• [Assignment]
All lines in the records that carry the string "will" are to be shown.

(Stored data)
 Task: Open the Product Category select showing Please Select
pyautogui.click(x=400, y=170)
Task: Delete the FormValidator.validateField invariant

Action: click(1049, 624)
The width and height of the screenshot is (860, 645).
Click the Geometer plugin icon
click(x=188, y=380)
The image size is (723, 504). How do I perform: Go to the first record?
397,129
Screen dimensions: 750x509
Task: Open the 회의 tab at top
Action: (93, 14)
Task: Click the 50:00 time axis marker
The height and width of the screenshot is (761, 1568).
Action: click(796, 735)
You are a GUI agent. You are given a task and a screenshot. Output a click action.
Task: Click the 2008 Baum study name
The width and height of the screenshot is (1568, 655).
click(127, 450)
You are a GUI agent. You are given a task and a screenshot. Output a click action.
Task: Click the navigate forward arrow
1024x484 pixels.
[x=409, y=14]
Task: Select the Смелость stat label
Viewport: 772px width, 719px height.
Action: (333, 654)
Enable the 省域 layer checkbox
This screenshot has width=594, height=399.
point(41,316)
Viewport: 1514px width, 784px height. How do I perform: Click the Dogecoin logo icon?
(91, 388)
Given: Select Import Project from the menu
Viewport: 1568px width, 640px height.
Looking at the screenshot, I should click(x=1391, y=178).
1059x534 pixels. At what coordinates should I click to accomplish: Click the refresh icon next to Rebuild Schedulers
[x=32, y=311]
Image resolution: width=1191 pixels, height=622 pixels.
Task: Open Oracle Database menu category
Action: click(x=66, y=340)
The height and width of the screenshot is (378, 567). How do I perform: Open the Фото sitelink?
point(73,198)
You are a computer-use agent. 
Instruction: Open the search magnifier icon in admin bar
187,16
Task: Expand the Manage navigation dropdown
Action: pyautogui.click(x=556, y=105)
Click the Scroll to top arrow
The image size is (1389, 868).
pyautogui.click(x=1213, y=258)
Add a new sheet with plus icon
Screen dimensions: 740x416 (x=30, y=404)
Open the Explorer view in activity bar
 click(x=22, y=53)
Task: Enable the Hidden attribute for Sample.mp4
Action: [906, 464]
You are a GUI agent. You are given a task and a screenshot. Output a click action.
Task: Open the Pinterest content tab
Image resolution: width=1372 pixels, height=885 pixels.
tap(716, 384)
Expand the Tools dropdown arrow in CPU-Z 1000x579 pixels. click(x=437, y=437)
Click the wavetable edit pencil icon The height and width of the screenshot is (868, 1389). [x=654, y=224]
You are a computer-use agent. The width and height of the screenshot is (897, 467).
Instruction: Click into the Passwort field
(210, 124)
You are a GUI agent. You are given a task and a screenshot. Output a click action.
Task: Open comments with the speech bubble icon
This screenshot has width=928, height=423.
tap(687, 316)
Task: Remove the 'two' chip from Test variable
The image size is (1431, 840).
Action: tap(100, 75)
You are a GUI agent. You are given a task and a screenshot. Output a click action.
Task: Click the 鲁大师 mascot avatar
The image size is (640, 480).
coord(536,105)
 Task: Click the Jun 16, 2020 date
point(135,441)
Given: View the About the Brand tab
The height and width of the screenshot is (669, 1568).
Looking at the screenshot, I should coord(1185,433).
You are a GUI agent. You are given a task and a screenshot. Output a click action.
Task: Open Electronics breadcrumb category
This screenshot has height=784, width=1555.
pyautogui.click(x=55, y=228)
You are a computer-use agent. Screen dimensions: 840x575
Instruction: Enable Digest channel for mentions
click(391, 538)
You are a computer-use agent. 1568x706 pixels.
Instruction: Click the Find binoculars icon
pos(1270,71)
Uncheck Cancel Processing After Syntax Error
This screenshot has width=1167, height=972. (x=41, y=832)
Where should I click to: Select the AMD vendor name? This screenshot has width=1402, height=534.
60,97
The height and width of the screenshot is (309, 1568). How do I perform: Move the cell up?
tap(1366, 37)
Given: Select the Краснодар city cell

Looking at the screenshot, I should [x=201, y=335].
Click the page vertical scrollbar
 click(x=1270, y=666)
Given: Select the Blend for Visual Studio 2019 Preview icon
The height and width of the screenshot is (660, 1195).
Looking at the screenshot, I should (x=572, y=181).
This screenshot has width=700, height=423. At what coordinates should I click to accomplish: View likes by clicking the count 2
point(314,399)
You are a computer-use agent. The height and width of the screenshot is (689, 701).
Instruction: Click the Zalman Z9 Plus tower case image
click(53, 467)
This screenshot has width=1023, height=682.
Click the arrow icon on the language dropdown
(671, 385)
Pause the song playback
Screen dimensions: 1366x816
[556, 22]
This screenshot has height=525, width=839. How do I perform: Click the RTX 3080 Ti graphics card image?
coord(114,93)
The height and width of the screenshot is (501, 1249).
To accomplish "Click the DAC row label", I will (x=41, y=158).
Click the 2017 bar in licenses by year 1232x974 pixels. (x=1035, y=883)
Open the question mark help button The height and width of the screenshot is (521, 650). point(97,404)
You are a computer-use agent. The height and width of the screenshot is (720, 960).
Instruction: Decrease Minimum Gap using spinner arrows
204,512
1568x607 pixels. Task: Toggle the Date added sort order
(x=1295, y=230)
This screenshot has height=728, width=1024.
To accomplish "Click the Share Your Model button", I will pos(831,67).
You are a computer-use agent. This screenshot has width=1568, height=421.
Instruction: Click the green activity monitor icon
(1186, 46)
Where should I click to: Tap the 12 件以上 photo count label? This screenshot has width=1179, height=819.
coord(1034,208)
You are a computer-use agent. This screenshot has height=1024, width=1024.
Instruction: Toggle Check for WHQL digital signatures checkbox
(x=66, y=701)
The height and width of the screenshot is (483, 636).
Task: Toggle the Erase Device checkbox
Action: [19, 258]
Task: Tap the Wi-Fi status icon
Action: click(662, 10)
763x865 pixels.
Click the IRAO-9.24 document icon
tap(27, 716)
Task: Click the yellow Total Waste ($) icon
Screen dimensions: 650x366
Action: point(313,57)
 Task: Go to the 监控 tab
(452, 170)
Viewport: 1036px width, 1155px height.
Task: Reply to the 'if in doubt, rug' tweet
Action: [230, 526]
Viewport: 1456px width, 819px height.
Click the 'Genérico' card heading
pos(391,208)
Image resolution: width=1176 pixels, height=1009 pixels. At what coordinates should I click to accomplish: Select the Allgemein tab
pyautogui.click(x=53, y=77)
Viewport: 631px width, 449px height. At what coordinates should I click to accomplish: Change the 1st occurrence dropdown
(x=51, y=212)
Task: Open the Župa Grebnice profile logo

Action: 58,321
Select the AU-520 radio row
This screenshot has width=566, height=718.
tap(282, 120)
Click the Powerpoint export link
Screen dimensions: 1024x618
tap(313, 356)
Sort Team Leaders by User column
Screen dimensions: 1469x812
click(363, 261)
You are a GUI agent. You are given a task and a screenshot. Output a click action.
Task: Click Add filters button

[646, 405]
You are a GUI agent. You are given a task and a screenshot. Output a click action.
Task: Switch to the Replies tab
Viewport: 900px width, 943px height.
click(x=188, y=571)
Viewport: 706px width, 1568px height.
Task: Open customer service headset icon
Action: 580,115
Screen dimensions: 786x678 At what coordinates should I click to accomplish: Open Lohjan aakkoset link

• [Exercise solution]
To accomplish "Click the DAC row label", I will (x=41, y=158).
To accomplish "Click the Share Your Model button", I will pos(831,67).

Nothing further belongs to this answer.